Interspecific differences in the species of the genus Microlaimus were observed for the number of testes, their position in the body (anterior or posterior) and their shape (outstretched or reflexed). Most species have two testes extending in opposite directions, and of the same or different sizes (the posterior testis may be shorter). Two anterior testes may be present, as in M. cyatholaimoides De Man, 1922, as noted by Pastor de Ward (1989), and in M. campiensis sp. n. and M. alexandri sp. n. Only six species have one testis, which is anterior in M. martinezi (Miljutin & Miljutina, 2009), M. nanus Blome, 1982, M. nympha (Bussau, 1993), M. texianus Chitwood, 1951 and M. westindicus (Kovalyev & Miljutina, 2009), and posterior and reflexed in M. capillaris Gerlach, 1957, as noted by Jensen (1989) for this last species. No information on these structures was provided in the species descriptions for approximately 30 species of Microlaimus. Tchesunov (2014) stated that this is common in the literature on Microlaimidae.

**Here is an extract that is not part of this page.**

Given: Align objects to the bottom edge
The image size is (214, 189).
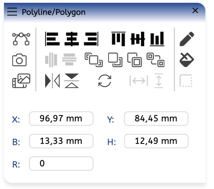Looking at the screenshot, I should point(157,39).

However, despite this lack of information, we included the interspecific variability of this structure in the diagnosis of the genus.

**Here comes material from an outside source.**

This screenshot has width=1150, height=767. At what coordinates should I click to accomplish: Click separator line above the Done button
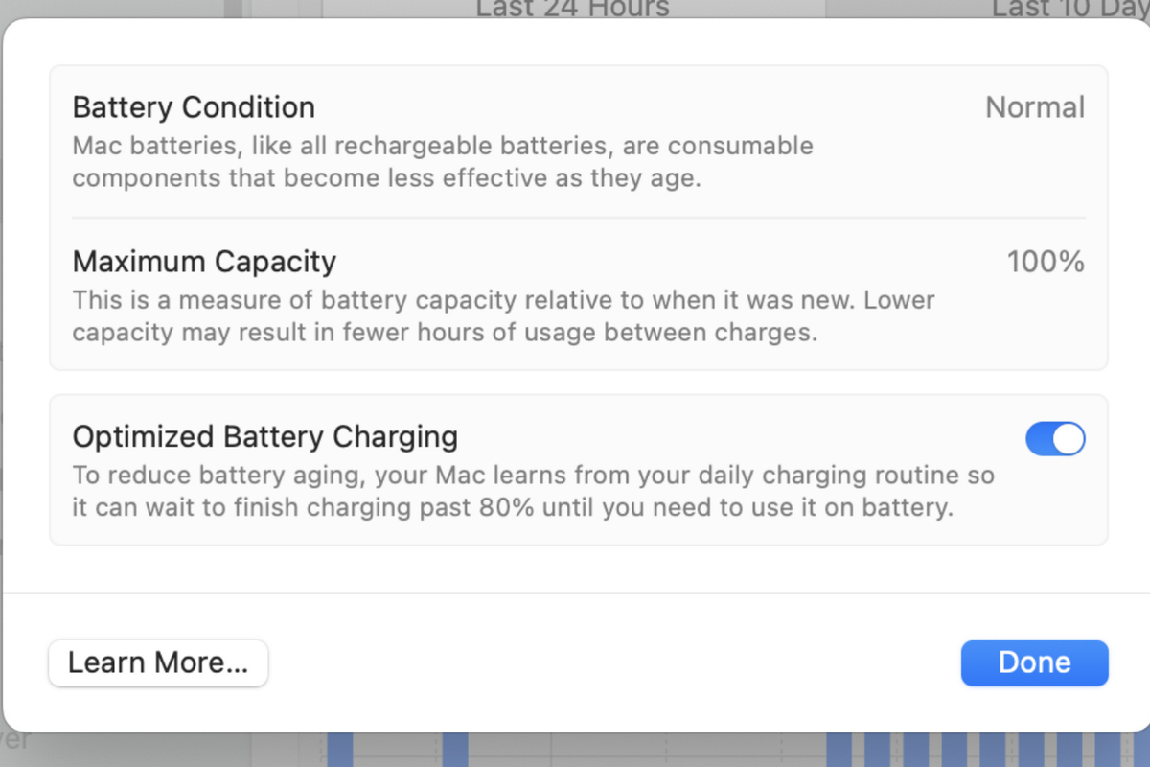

Finally, it should be noted that the species M. alexandri sp. n., M. campiensis sp. n., and M. vitorius sp. n. were recorded only on the continental shelf (depth 25–50 m) of the Campos Basin, during a taxonomic study that also sampled on the continental slope (up to 3,000 m) of the basin (Esteves et al., 2017; Fonsêca-Genevois et al., 2017). This observation may indicate a possible bathymetric restriction of these species.
Conclusion
Based on the high richness of Microlaimus species, it is surprising to see how much of this diversity may still be unknown. Three new species of this genus were found in the continental shelf region off the Brazilian coast. Therefore, this result reinforces the importance of taxonomic studies of nematodes, one of the most abundant and diverse metazoan group.